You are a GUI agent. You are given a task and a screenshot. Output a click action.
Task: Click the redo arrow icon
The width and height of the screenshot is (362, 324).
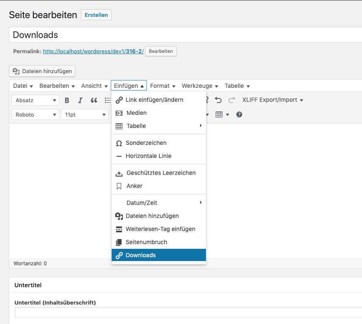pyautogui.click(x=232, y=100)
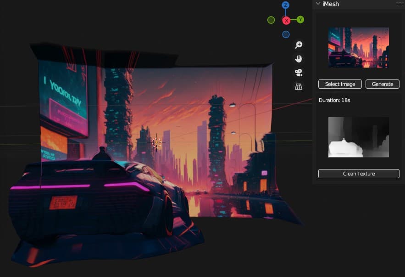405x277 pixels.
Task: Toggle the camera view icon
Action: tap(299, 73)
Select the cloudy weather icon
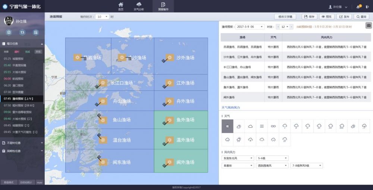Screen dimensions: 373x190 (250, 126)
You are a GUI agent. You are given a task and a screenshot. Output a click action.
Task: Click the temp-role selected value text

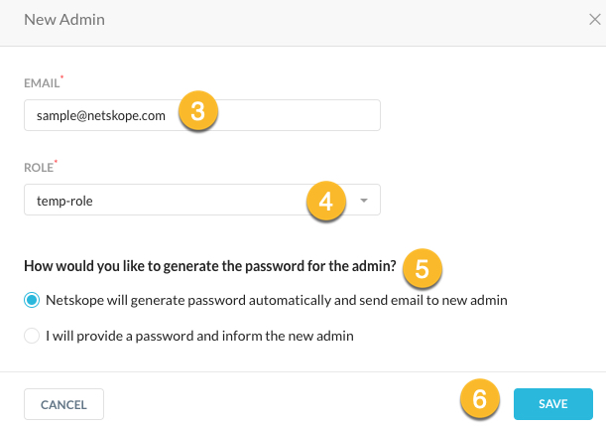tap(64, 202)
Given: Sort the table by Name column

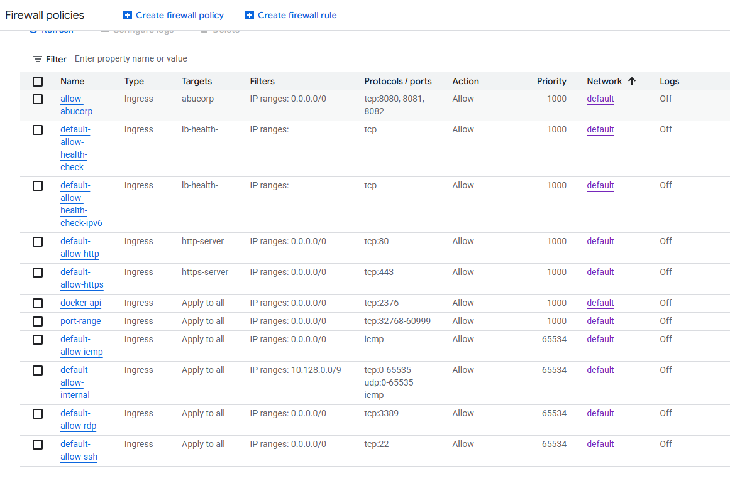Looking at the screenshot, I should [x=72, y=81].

● Your task: I'd like every record transcribed exactly, with no pictures carried over.

● Answer space:
You are a GUI agent. You are given a task and a screenshot. Output a click action.
Task: Click the redo arrow icon
The width and height of the screenshot is (362, 324).
pyautogui.click(x=232, y=100)
405x277 pixels.
Task: Toggle the camera view icon
Action: tap(299, 73)
Select the cloudy weather icon
Screen dimensions: 373x190 (250, 126)
You are a GUI agent. You are given a task and a screenshot. Output a click action.
Task: Click the temp-role selected value text

tap(64, 202)
Given: Sort the table by Name column

Looking at the screenshot, I should [x=72, y=81].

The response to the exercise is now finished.